> Aim of the exercise
All entries below must be reproduced without a single change.

[Dataset entries]
# # #
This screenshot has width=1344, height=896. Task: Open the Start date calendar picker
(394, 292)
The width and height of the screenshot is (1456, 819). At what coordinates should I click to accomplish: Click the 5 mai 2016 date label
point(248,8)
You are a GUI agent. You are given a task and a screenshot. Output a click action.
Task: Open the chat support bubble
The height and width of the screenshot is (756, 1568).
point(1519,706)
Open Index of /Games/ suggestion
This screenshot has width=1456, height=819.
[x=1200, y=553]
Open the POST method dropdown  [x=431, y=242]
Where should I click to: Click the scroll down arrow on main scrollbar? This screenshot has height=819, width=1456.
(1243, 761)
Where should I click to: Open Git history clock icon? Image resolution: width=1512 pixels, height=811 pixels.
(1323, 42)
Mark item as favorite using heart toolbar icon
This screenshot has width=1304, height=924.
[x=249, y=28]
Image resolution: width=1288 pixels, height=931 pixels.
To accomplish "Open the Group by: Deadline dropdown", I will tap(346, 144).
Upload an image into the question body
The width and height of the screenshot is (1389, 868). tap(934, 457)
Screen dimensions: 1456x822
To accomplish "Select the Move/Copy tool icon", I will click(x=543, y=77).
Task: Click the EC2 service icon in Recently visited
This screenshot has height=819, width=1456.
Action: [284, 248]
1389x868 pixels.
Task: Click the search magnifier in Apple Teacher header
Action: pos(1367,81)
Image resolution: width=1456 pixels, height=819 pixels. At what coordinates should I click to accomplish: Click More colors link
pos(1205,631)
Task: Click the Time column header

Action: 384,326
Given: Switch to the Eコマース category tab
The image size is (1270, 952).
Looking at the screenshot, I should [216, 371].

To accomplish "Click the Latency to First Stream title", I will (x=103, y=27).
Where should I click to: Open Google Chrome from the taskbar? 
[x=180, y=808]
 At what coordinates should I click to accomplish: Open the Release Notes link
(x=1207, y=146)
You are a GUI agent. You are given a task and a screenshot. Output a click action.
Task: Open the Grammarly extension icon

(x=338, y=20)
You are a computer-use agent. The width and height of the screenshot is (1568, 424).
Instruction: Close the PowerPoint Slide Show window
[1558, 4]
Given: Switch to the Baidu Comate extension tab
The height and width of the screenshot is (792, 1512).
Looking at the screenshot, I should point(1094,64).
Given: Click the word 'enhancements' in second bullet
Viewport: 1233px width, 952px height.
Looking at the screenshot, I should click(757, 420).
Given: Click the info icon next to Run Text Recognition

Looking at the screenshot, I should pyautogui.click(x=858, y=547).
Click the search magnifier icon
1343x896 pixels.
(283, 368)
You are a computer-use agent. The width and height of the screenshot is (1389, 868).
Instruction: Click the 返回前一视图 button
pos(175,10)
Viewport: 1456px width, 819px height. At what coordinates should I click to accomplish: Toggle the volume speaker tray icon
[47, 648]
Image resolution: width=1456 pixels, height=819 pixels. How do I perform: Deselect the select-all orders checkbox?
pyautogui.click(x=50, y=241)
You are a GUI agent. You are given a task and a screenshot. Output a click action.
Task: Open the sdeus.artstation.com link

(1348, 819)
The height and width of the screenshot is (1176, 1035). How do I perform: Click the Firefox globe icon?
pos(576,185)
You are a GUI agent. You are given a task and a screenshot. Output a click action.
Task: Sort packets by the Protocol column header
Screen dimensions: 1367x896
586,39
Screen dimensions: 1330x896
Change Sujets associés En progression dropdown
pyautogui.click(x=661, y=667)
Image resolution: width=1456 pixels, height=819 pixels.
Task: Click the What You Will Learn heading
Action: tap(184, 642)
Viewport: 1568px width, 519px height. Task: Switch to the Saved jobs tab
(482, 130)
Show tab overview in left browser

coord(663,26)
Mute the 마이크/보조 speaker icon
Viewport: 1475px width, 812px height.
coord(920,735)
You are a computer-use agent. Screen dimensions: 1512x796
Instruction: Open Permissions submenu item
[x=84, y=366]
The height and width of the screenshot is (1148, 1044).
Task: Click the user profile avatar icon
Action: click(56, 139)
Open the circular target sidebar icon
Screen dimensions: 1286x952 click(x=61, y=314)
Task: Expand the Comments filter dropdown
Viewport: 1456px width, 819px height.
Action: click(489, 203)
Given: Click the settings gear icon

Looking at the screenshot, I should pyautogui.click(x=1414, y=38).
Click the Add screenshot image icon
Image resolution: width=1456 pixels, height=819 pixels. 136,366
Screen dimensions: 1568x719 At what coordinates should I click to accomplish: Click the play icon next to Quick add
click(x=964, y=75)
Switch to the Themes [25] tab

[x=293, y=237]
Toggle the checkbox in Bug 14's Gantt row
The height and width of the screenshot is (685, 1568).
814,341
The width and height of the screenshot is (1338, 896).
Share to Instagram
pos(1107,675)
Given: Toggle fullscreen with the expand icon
# # #
> Your solution
This screenshot has width=1344, height=896. Task: Open the Start date calendar picker
(394, 292)
The width and height of the screenshot is (1456, 819). At what coordinates should I click to accomplish: Click the 5 mai 2016 date label
point(248,8)
You are a GUI agent. You are given a task and a screenshot. Output a click action.
Task: Open the chat support bubble
The height and width of the screenshot is (756, 1568).
point(1519,706)
Open Index of /Games/ suggestion
This screenshot has width=1456, height=819.
[x=1200, y=553]
Open the POST method dropdown  [x=431, y=242]
Where should I click to: Click the scroll down arrow on main scrollbar? This screenshot has height=819, width=1456.
(1243, 761)
Where should I click to: Open Git history clock icon? Image resolution: width=1512 pixels, height=811 pixels.
(1323, 42)
Mark item as favorite using heart toolbar icon
This screenshot has width=1304, height=924.
[x=249, y=28]
Image resolution: width=1288 pixels, height=931 pixels.
To accomplish "Open the Group by: Deadline dropdown", I will tap(346, 144).
Upload an image into the question body
The width and height of the screenshot is (1389, 868). tap(934, 457)
Screen dimensions: 1456x822
To accomplish "Select the Move/Copy tool icon", I will click(x=543, y=77).
Task: Click the EC2 service icon in Recently visited
This screenshot has height=819, width=1456.
Action: [284, 248]
1389x868 pixels.
Task: Click the search magnifier in Apple Teacher header
Action: pos(1367,81)
Image resolution: width=1456 pixels, height=819 pixels. At what coordinates should I click to accomplish: Click More colors link
pos(1205,631)
Task: Click the Time column header

Action: 384,326
Given: Switch to the Eコマース category tab
The image size is (1270, 952).
Looking at the screenshot, I should [216, 371].

To accomplish "Click the Latency to First Stream title", I will (x=103, y=27).
Where should I click to: Open Google Chrome from the taskbar? 
[x=180, y=808]
 At what coordinates should I click to accomplish: Open the Release Notes link
(x=1207, y=146)
You are a GUI agent. You are given a task and a screenshot. Output a click action.
Task: Open the Grammarly extension icon

(x=338, y=20)
You are a computer-use agent. The width and height of the screenshot is (1568, 424).
Instruction: Close the PowerPoint Slide Show window
[1558, 4]
Given: Switch to the Baidu Comate extension tab
The height and width of the screenshot is (792, 1512).
Looking at the screenshot, I should point(1094,64).
Given: Click the word 'enhancements' in second bullet
Viewport: 1233px width, 952px height.
Looking at the screenshot, I should click(757, 420).
Given: Click the info icon next to Run Text Recognition

Looking at the screenshot, I should pyautogui.click(x=858, y=547).
Click the search magnifier icon
1343x896 pixels.
(283, 368)
You are a computer-use agent. The width and height of the screenshot is (1389, 868).
Instruction: Click the 返回前一视图 button
pos(175,10)
Viewport: 1456px width, 819px height. At what coordinates should I click to accomplish: Toggle the volume speaker tray icon
[47, 648]
Image resolution: width=1456 pixels, height=819 pixels. How do I perform: Deselect the select-all orders checkbox?
pyautogui.click(x=50, y=241)
You are a GUI agent. You are given a task and a screenshot. Output a click action.
Task: Open the sdeus.artstation.com link

(1348, 819)
The height and width of the screenshot is (1176, 1035). How do I perform: Click the Firefox globe icon?
pos(576,185)
You are a GUI agent. You are given a task and a screenshot. Output a click action.
Task: Sort packets by the Protocol column header
Screen dimensions: 1367x896
586,39
Screen dimensions: 1330x896
Change Sujets associés En progression dropdown
pyautogui.click(x=661, y=667)
Image resolution: width=1456 pixels, height=819 pixels.
Task: Click the What You Will Learn heading
Action: tap(184, 642)
Viewport: 1568px width, 519px height. Task: Switch to the Saved jobs tab
(482, 130)
Show tab overview in left browser

coord(663,26)
Mute the 마이크/보조 speaker icon
Viewport: 1475px width, 812px height.
coord(920,735)
You are a computer-use agent. Screen dimensions: 1512x796
Instruction: Open Permissions submenu item
[x=84, y=366]
The height and width of the screenshot is (1148, 1044).
Task: Click the user profile avatar icon
Action: click(56, 139)
Open the circular target sidebar icon
Screen dimensions: 1286x952 click(x=61, y=314)
Task: Expand the Comments filter dropdown
Viewport: 1456px width, 819px height.
Action: click(489, 203)
Given: Click the settings gear icon

Looking at the screenshot, I should pyautogui.click(x=1414, y=38).
Click the Add screenshot image icon
Image resolution: width=1456 pixels, height=819 pixels. 136,366
Screen dimensions: 1568x719 At what coordinates should I click to accomplish: Click the play icon next to Quick add
click(x=964, y=75)
Switch to the Themes [25] tab

[x=293, y=237]
Toggle the checkbox in Bug 14's Gantt row
The height and width of the screenshot is (685, 1568).
814,341
The width and height of the screenshot is (1338, 896).
Share to Instagram
pos(1107,675)
Given: Toggle fullscreen with the expand icon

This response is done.